Task item: For each line in the records that contains "agent", make a copy.

Pixel coordinate grounding data:
....................
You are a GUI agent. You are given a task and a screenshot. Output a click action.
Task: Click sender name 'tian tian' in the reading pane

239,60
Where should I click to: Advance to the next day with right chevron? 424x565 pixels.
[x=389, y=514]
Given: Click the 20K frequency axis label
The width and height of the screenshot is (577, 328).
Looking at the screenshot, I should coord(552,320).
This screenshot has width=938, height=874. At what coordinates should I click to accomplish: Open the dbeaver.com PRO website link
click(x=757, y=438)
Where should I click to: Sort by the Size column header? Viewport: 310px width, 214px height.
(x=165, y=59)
....................
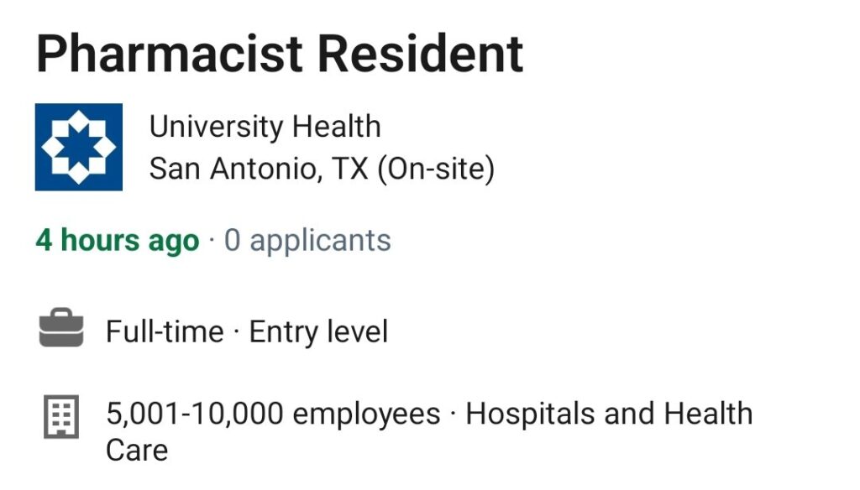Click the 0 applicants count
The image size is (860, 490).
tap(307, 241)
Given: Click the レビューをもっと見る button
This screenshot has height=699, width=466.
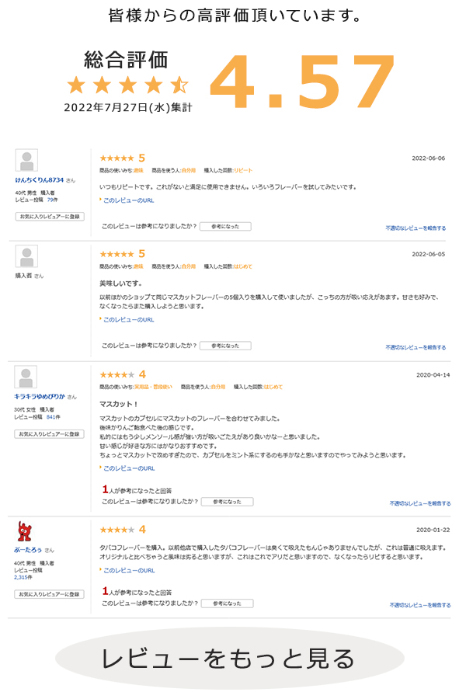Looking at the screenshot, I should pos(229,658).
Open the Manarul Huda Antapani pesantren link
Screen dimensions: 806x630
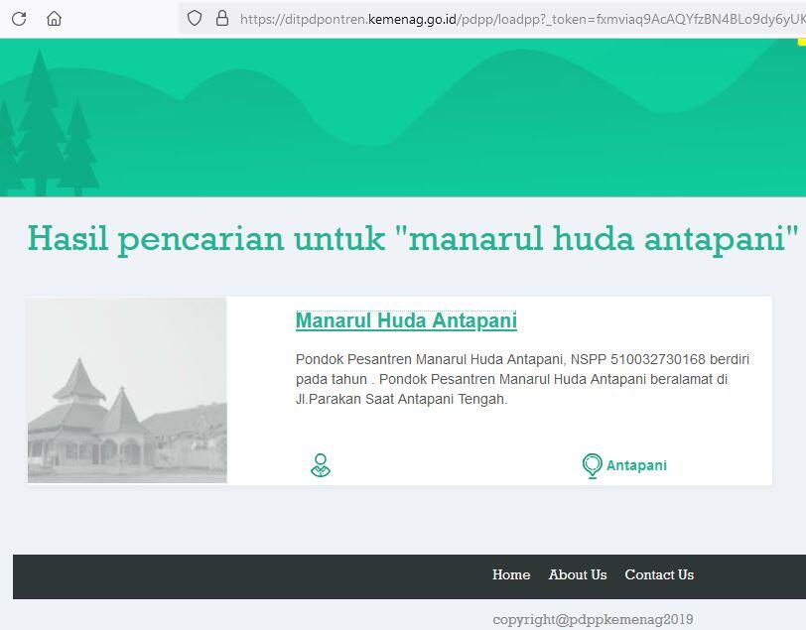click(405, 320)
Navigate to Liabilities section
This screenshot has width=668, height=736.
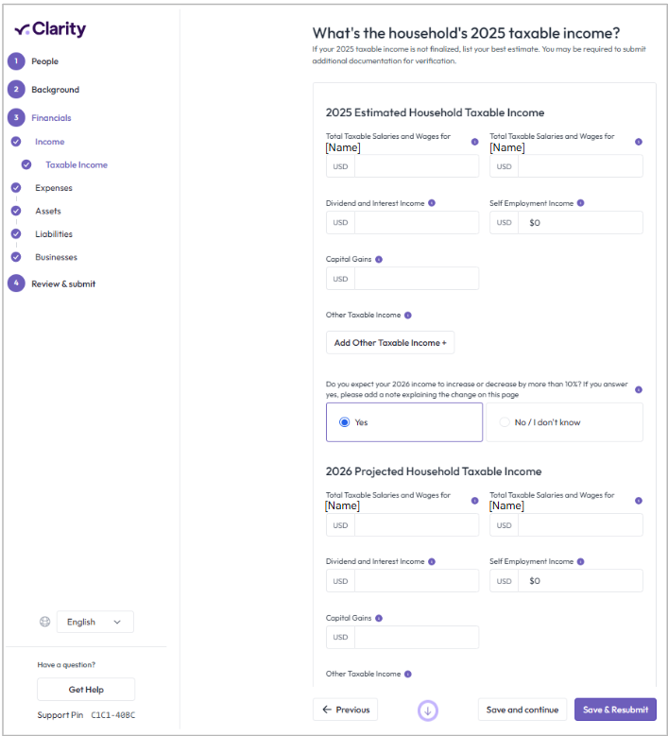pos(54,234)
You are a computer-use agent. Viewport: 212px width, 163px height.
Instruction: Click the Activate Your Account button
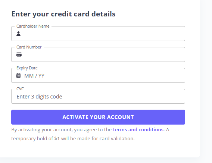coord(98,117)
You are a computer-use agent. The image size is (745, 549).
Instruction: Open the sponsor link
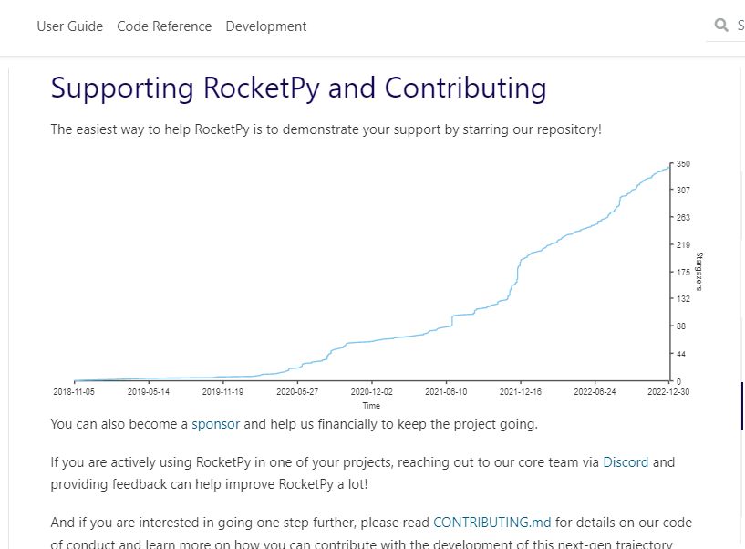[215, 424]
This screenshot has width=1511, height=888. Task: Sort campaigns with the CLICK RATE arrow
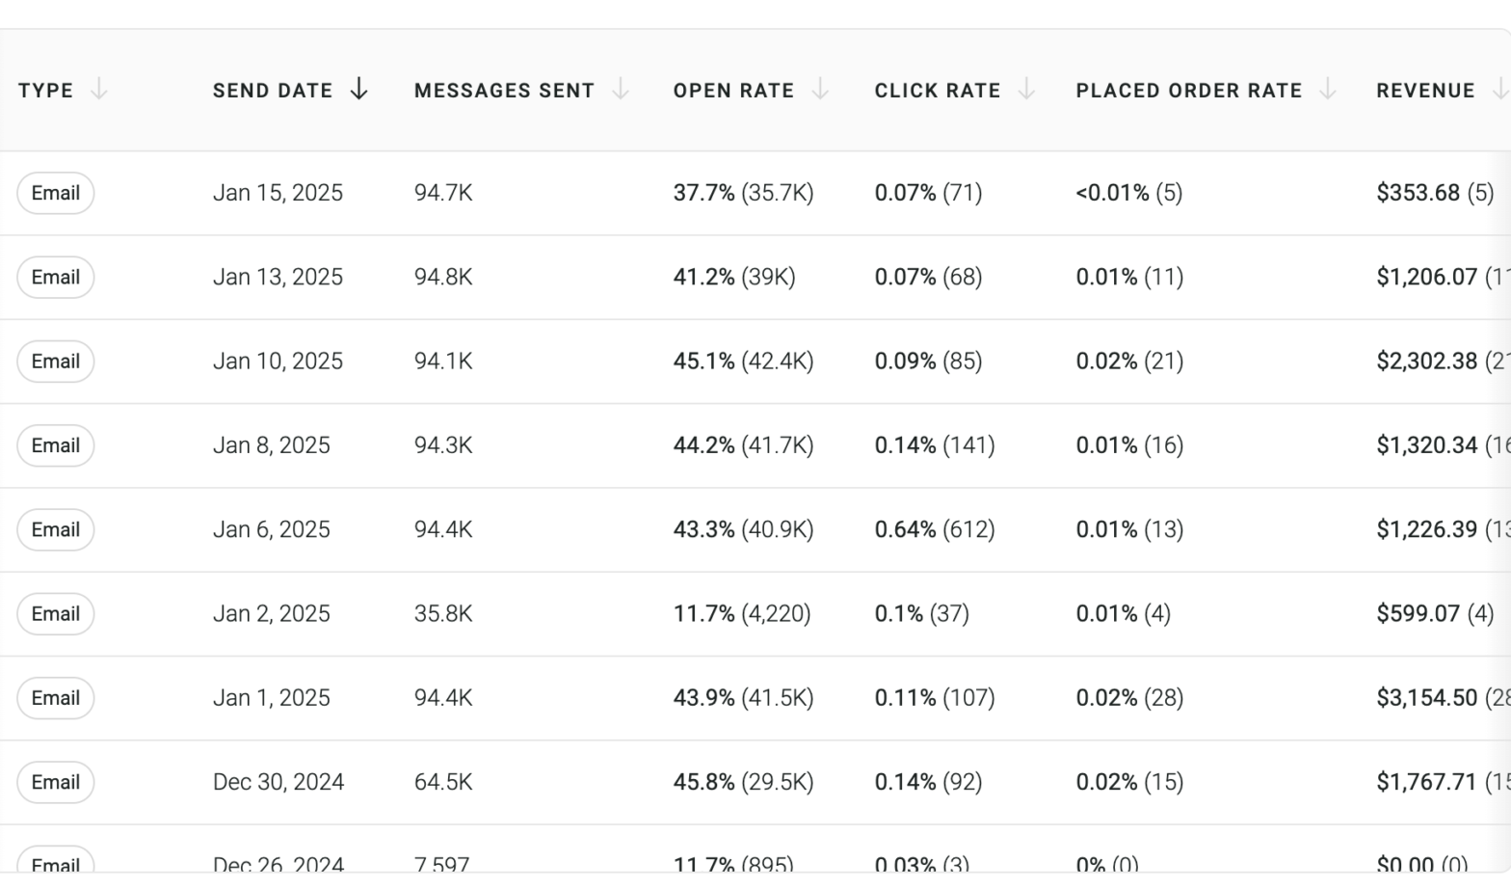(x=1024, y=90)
....................
Solution:
You are a GUI agent. You are given a task and a screenshot. Output a click action.
You are a computer-use agent. Viewport: 212px width, 163px height.
You are a computer-use agent. The image size is (745, 549).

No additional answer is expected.